Mais, d’abord, dissipons une erreur qui a cours dans les livres. Je lis dans le magnifique ouvrage de M. Émile Blanchard, Métamorphoses, Mœurs et Instincts des insectes, le passage suivant : « Notre insecte se trouve parfois arrêté, par un obstacle insurmontable, la boule est tombée dans un trou. C’est ici qu’apparaît chez l’Ateuchus une intelligence de la situation vraiment étonnante, et une facilité de communication entre les individus de la même espèce plus surprenante encore. L’impossibilité de franchir l’obstacle avec la boule étant reconnue, l’Ateuchus semble l’abandonner, il s’envole au loin. Si vous êtes suffisamment doué de cette grande et noble vertu qu’on appelle la patience, demeurez près de cette boule laissée à l’abandon : au bout de quelque temps, l’Ateuchus reviendra à cette place, et il n’y reviendra pas seul ; il sera suivi de deux, trois, quatre, cinq compagnons qui s’abattent tous à l’endroit désigné, mettent leurs efforts en commun pour enlever le fardeau. L’Ateuchus a été chercher du renfort, et voilà comment, au milieu des champs arides, il est si ordinaire de voir plusieurs Ateuchus réunis pour le transport d’une seule boule. » – Je lis enfin dans le Magasin d’entomologie d’Illiger : – « Un Gymnopleure pilulaire en construisant la boule de fiente destinée à renfermer ses œufs, la fit rouler dans un trou, d’où il s’efforça pendant longtemps de la tirer tout seul. Voyant qu’il perdait son temps en vains efforts, il courut à un tas de fumier voisin chercher trois individus de son espèce, qui, unissant leurs forces aux siennes, parvinrent à retirer la boule de la cavité où elle était tombée, puis retournèrent à leur fumier continuer leurs travaux. »

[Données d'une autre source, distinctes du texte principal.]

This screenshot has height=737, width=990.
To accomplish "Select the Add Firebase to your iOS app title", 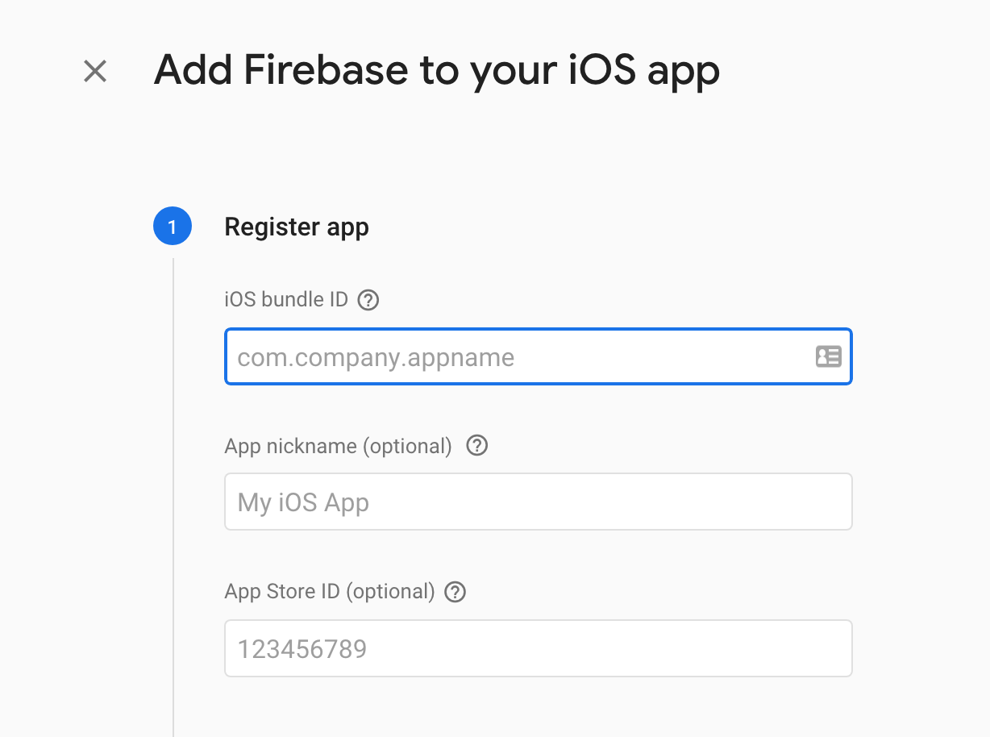I will coord(438,70).
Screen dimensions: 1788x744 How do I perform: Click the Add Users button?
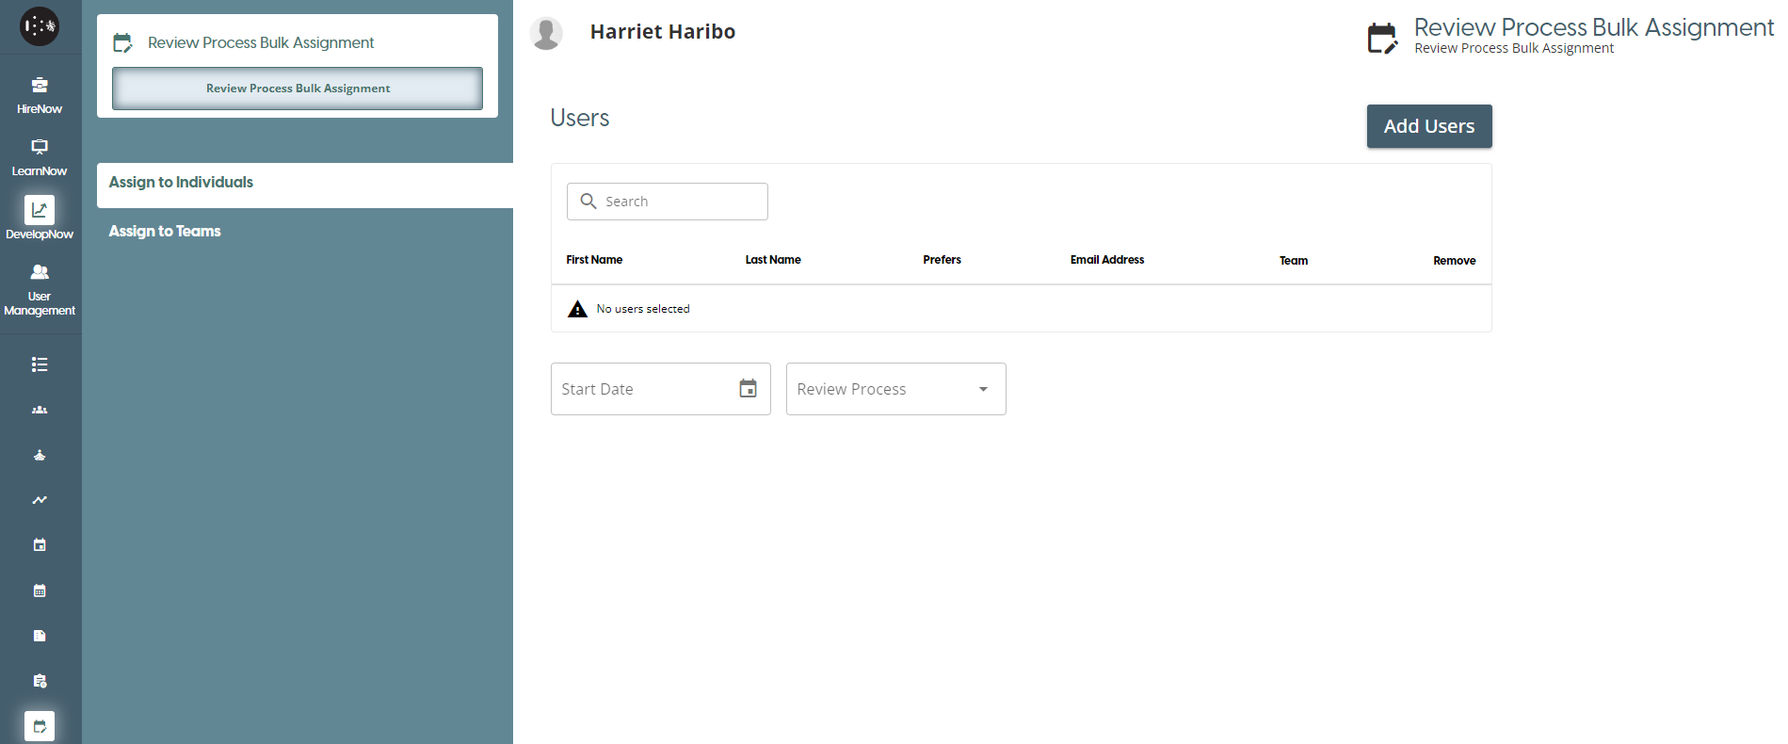pos(1428,126)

J’en demande bien pardon à mon illustre maître, M. Blanchard, mais certainement, les choses ne se passent pas ainsi. D’abord les deux récits sont tellement conformes, qu’ils ont sans doute chacun même origine. Illiger, sur une observation trop peu suivie pour mériter confiance aveugle, a mis en avant l’aventure de son Gymnopleure ; et le même fait a été répété pour les Scarabées, parce que, en effet, il est très commun de voir deux de ces insectes occupés en commun soit à faire rouler une pilule, soit à la retirer d’un endroit difficile. Mais le concours de deux ne prouve en rien que le bousier dans l’embarras soit allé requérir main forte auprès des camarades. J’ai eu, dans une large mesure, la patience que recommande M. Blanchard ; j’ai vécu de longs jours, pourrais-je dire, en intimité avec le Scarabée sacré ; je me suis ingénié de toutes les manières pour voir clair, autant que possible, dans ses us et coutumes et les étudier sur le vif, et je n’ai jamais rien surpris qui de près ou de loin, fit songer à des compagnons appelés en aide. Comme je le relaterai bientôt, j’ai soumis le bousier à des épreuves bien autrement sérieuses que celles d’une cavité où la pilule aurait pu choir ; je l’ai mis dans des embarras plus graves que celui d’une pente à remonter, vrai jeu pour le Sisyphe entêté qui semble se complaire à la rude gymnastique des endroits déclives, comme si la pilule en devenant de la sorte plus ferme, gagnait ainsi en valeur ; j’ai fait naître par mon artifice des situations où l’insecte avait besoin plus que jamais de secours, et jamais à mes yeux n’a paru quelque preuve de bons offices entre camarades. J’ai vu des pillés, j’ai vu des pillards, et rien de plus. Si plusieurs bousiers entouraient la même pilule, c’est qu’il y avait bataille. Mon humble avis est donc que quelques Scarabées réunis autour d’une même pelote dans des intentions de pillage, ont donné lieu à ces récits de camarades appelés pour donner un coup de main. Des observations incomplètes, ont fait d’un audacieux détrousseur un compagnon serviable, qui se dérange de son travail pour prêter un coup d’épaule.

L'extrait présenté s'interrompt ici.